Reproduce the items from the line with "Viewport: 1456px width, 819px" up to and including the line with "click(400, 53)", requests included, and give only those lines. Multiply every coordinate in the answers by 1.95 and round to whole numbers, with halves going up. Leave all other numbers unchanged.

━━━━━━━━━━

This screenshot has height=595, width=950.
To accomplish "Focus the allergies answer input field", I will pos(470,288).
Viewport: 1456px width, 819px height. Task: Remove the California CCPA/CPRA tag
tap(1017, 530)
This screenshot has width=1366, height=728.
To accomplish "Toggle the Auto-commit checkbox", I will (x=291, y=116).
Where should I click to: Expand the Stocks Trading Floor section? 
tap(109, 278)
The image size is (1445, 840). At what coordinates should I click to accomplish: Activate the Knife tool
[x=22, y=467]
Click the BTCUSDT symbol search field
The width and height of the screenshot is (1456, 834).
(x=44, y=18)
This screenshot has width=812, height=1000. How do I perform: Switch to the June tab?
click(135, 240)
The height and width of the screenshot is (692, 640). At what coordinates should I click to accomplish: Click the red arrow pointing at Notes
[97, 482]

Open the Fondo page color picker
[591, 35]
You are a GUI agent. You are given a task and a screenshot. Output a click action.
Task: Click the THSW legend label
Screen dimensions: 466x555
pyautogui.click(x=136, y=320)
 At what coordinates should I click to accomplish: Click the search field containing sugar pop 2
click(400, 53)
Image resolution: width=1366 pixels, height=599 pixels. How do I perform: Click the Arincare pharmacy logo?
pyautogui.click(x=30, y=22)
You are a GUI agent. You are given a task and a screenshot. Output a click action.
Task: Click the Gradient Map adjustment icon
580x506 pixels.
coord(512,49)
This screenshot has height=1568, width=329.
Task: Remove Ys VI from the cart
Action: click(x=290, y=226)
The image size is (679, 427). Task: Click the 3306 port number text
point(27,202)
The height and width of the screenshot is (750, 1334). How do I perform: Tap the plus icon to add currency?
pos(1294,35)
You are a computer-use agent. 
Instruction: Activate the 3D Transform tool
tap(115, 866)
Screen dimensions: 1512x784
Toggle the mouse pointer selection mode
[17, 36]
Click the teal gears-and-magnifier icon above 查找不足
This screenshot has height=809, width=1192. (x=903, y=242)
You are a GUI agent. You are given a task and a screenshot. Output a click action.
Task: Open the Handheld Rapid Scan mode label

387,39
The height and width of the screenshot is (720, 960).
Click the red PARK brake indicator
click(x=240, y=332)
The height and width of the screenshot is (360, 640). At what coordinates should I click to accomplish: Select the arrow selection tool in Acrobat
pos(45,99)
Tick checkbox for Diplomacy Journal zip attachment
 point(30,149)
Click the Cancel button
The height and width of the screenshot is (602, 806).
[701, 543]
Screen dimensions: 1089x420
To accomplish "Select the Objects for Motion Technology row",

━━━━━━━━━━

EXPECTED OUTPUT:
Viewport: 1456px width, 819px height. Task: Remove the California CCPA/CPRA tag
tap(1983, 1034)
This screenshot has width=1366, height=728.
To accomplish "Toggle the Auto-commit checkbox", I will (x=567, y=226).
Where should I click to: Expand the Stocks Trading Floor section? 
tap(213, 542)
The image size is (1445, 840). At what coordinates should I click to accomplish: Activate the Knife tool
[x=43, y=911]
Click the BTCUSDT symbol search field
The width and height of the screenshot is (1456, 834).
(x=86, y=35)
This screenshot has width=812, height=1000. How do I perform: Switch to the June tab?
click(263, 468)
The height and width of the screenshot is (692, 640). At what coordinates should I click to accomplish: Click the red arrow pointing at Notes
[189, 940]

Open the Fondo page color picker
[1152, 68]
You are a GUI agent. You are given a task and a screenshot. Output a click action.
Task: Click the THSW legend label
Screen dimensions: 466x555
pyautogui.click(x=265, y=624)
 At what coordinates should I click to accomplish: Click the search field containing sugar pop 2
click(780, 103)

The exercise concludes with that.